The orbital plane of a Sun-synchronous orbit slowly precesses around the Earth at a rate of about 1 degree per day (360 degrees in ~365.2564 days). That precession is induced by the gravitational perturbation as a result of Earth's oblateness, expressed as the parameter $J_2$.
Wikipedia gives:
$$\Delta \Omega = -3 \pi \frac{J_2 R_E^2}{p^2} \cos i$$
where $p$ is the semi-latus rectum less useful and more useful and extremely useful:
$$p = a(1-e^2)$$
$a, e, i$ are the semimajor axis, eccentricity, and inclination, $R_E$ is the standard (and
effectively the equatorial) radius of the Earth used to define the dimensionless form of $J_2$ (see For the mathematical relationship between J2 (km^5/s^2) and dimensionless J2 - which one is derived from the other?) and $\Delta \Omega$ is the precession per orbit.

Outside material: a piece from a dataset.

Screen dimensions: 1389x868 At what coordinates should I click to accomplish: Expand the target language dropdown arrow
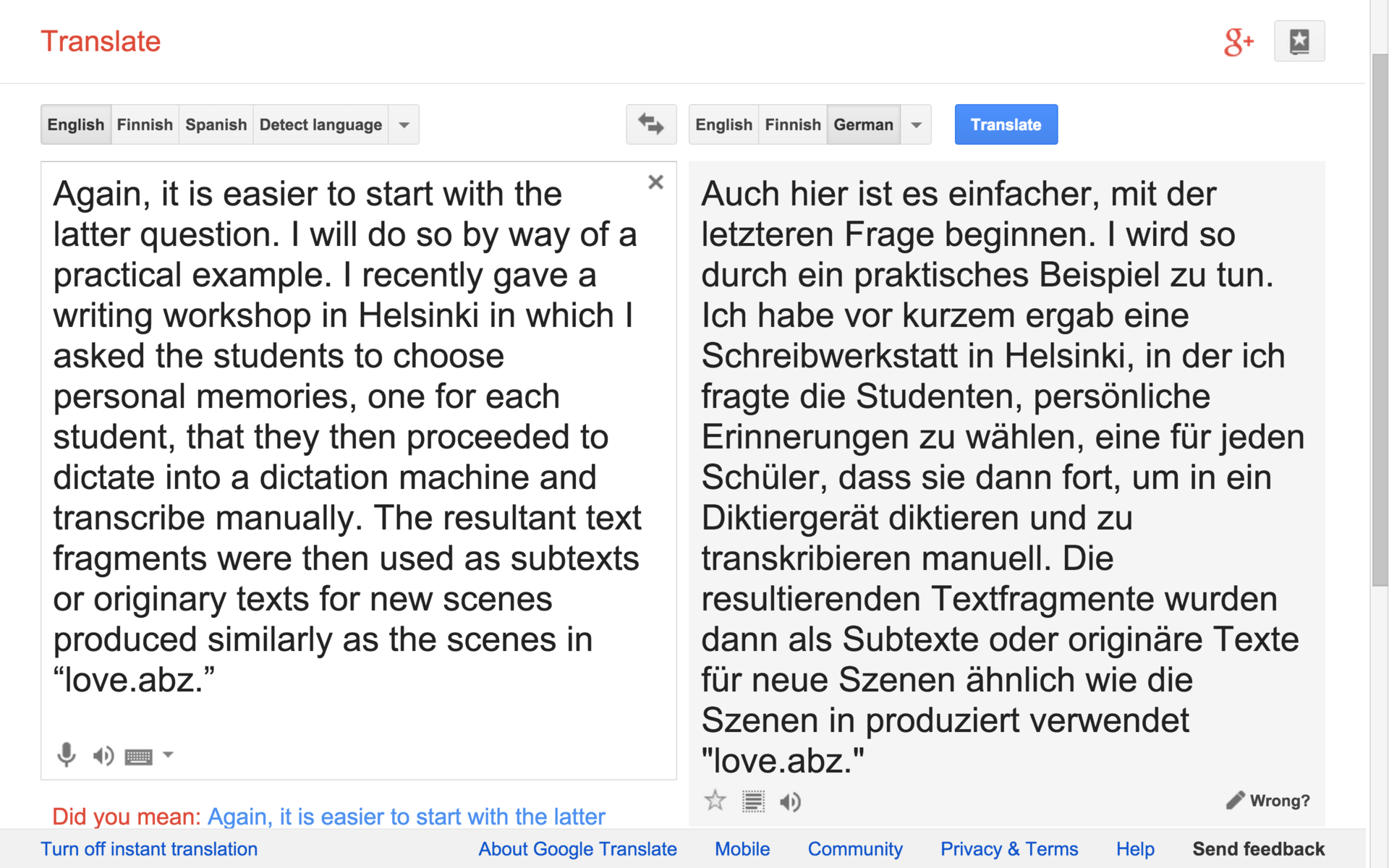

If $T$ is the orbital period, then you'll want to multiply it by the number of orbits per day in order to compare to the 360 degrees per 365.25 days.

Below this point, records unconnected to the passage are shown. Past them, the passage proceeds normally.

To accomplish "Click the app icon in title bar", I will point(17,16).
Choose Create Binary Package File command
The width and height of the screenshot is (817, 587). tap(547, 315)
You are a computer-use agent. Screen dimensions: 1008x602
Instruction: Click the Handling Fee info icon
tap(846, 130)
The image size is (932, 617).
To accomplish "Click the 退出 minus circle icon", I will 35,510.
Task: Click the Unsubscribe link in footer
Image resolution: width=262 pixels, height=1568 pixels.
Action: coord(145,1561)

$$\Delta \Omega \ \frac{T_{Day}}{T} = \text{day⁻¹}$$
This link https://www.n2yo.com/satellite/?s=41332 gives the TLE which you can also get from Celestrak https://celestrak.org/satcat/search.php
KMS 4
1 41332U 16009A 19060.53417550 .00001024 00000-0 34521-4 0 9991
2 41332 97.3761 129.3550 0022363 328.2236 142.9344 15.32879292171098
The numbers given are not exactly Keplerian orbital elements, they are intended to be used with an SGP4 propagator (see here also), but they will be close enough for a simple test.
- orbits/day =
15.3287929
so $T=5636.45 \text{sec}$
- eccentricity $e=$0.
0022363
- inclination $i=$
97.3761
- semimajor axis $a \approx (T^2 GM_E / 4 \pi^2)^{1/3}$ (from here but more accurately see @Chris' answer).
So using
- $GM_E \approx 3.986 \times 10^{14} \text{m³ s⁻²}$ (from here)
- $J_2 \approx 0.0010826$ (unitless, normalized form, from here)
- $R_E \approx 6378136.3 \text{m}$ (from here and here)
I get
- semimajor axis $a \approx 6845360 \text{m}$
- semi-latus rectum $p = 6845325.7 \text{m}$
- $\Delta \Omega = -3 \pi \frac{J_2 R_E^2}{p^2} \cos i \approx 0.065158 \ \text{deg/orbit} = 0.99879 \ \text{deg/day} \approx 364.81 \ \text{deg/year}$
So what I get here is pretty close to 360 degrees per year but not exactly. I've used several approximations, though I am not sure any could result in a 1.3% error, so based on my calculation KMS-4 is in an orbit that's close to Sun-synchronous but its imperfect precession will cause its orbital plane to drift slightly in sun-synchrony by about 4.8 degrees each year.